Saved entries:
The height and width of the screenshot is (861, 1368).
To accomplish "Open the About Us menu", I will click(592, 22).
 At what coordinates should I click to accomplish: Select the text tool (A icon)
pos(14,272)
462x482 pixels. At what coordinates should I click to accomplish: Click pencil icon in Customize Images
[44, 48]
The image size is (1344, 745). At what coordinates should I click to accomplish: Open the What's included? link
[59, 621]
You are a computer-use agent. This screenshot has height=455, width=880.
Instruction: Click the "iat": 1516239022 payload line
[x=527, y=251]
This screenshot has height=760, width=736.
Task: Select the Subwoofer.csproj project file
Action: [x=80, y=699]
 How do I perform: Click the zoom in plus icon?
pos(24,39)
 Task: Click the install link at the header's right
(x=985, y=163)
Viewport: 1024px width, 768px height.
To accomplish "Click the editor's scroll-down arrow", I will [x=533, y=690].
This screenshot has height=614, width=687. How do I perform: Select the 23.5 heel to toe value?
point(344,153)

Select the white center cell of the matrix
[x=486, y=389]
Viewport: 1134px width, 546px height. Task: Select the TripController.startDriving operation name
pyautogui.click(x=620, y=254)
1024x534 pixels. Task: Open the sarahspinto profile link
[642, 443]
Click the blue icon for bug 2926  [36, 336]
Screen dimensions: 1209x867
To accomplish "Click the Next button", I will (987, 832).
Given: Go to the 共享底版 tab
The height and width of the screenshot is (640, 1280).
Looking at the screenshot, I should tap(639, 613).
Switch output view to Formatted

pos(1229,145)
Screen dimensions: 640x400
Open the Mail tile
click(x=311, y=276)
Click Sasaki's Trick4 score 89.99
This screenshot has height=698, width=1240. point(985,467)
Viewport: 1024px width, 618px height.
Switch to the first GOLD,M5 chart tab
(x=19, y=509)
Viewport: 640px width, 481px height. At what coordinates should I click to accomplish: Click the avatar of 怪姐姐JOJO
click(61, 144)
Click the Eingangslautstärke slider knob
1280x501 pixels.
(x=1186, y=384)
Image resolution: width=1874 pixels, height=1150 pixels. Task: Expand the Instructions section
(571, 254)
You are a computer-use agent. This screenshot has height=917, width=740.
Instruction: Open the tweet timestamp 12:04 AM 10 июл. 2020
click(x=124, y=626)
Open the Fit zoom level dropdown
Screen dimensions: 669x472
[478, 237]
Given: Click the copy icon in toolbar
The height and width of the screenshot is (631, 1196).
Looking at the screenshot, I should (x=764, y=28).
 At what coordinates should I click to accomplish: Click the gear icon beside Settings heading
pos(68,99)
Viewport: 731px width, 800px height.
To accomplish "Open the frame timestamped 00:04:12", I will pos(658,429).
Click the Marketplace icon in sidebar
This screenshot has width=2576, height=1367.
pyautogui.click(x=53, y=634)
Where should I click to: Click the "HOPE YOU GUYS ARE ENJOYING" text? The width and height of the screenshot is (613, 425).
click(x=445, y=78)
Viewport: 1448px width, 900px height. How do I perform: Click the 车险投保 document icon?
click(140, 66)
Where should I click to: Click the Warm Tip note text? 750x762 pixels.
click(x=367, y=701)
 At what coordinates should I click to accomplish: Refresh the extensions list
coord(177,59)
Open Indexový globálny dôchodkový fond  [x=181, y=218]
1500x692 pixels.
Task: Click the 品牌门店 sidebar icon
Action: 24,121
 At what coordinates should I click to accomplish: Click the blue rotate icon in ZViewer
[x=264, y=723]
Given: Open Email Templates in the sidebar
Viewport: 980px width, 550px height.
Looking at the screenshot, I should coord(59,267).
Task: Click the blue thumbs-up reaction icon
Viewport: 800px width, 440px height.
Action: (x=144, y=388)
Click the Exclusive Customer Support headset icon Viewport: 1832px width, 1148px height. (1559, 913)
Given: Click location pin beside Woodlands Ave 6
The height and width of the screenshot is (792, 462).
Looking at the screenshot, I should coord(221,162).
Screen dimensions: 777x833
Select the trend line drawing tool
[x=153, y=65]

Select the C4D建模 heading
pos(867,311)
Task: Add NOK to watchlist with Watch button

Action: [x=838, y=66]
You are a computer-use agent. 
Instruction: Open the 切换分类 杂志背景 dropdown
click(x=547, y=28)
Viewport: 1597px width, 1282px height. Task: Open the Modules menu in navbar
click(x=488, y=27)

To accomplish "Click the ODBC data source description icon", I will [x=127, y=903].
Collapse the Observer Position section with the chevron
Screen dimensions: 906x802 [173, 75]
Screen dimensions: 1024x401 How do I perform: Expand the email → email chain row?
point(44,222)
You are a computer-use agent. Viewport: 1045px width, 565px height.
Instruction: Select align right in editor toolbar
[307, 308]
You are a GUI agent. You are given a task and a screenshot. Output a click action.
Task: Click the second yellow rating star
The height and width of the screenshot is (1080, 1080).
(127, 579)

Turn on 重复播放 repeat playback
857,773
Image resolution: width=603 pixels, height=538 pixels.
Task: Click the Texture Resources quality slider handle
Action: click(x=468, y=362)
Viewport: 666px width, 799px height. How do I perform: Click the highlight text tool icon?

- How to complete this task -
Transcribe the lines above between the line holding "has height=917, width=740." and the line holding "Viewport: 731px width, 800px height.", inclusive, exactly as they stand and with nothing added.

- Finished task -
You are a computer-use agent. This screenshot has height=917, width=740.
Instruction: Open the tweet timestamp 12:04 AM 10 июл. 2020
click(x=124, y=626)
Open the Fit zoom level dropdown
Screen dimensions: 669x472
[478, 237]
Given: Click the copy icon in toolbar
The height and width of the screenshot is (631, 1196).
Looking at the screenshot, I should (x=764, y=28).
 At what coordinates should I click to accomplish: Click the gear icon beside Settings heading
pos(68,99)
Viewport: 731px width, 800px height.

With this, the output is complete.